2. Undang-Undang Nomor 5 Tahun 1997 tentang Psikotropika - Mengatur penggunaan, peredaran, dan penyalahgunaan psikotropika, yang mencakup pil riklona. Pelanggaran terhadap undang-undang ini dapat mengakibatkan pidana berat.
3. Peraturan Daerah Kota Pematang Siantar tentang Rencana Tata Ruang Wilayah (RTRW) - Tempat hiburan yang terletak dekat dengan sempadan sungai kemungkinan melanggar ketentuan mengenai batas bangunan yang diperbolehkan.
4. Undang-Undang Nomor 21 Tahun 2007 tentang Tindak Pidana Perdagangan Orang - Menyatakan bahwa perdagangan manusia, termasuk eksploitasi anak di bawah umur untuk tujuan tertentu, adalah pelanggaran serius yang harus ditindak tegas oleh aparat penegak hukum.
5. Peraturan Bea Cukai tentang NPPBKC (Nomor Pokok Pengusaha Barang Kena Cukai) - Izin yang belum jelas dari Bea Cukai terkait tempat ini menjadi masalah besar, karena peraturan mengenai izin tempat hiburan malam yang berhubungan dengan barang kena cukai harus diikuti dengan prosedur yang ketat.
Tanggapan Masyarakat dan Harapan ke Depan
Masyarakat Kota Pematang Siantar berharap agar aparat penegak hukum segera menindaklanjuti masalah ini dengan serius.
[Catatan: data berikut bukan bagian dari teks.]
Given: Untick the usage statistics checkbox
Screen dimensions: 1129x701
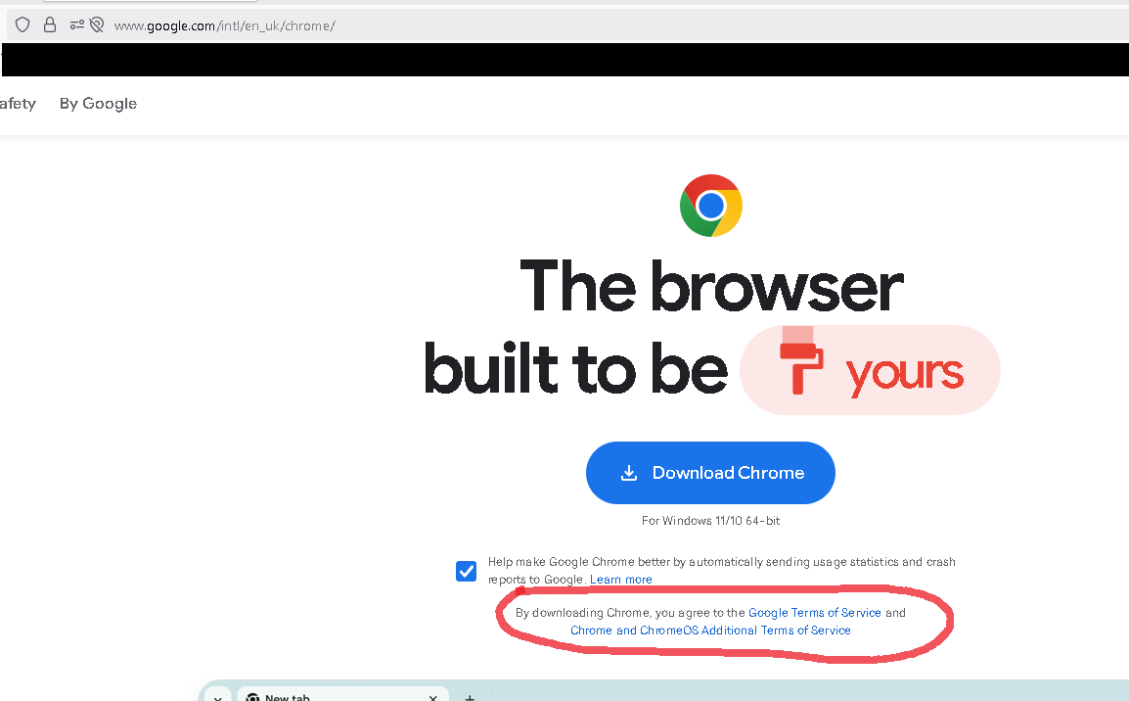Looking at the screenshot, I should tap(466, 572).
DPP KOMPI B menekankan pentingnya kerja sama antara pihak kepolisian, Bea Cukai, BNN, Dinas Pariwisata, Satpol PP, serta Dinas PUTR untuk menjaga ketertiban dan keadilan di daerah ini. Mereka juga berharap agar pemerintah Kota Pematang Siantar tidak menutup mata terhadap keluhan masyarakat, dan bertindak lebih tegas dalam menyelesaikan masalah ini.
Situasi ini menciptakan perasaan tidak aman di kalangan warga setempat. Oleh karena itu, aksi nyata dari pihak berwenang sangat dinantikan untuk memulihkan kepercayaan masyarakat dan memastikan bahwa Pematang Siantar menjadi tempat yang lebih aman bagi semua warganya.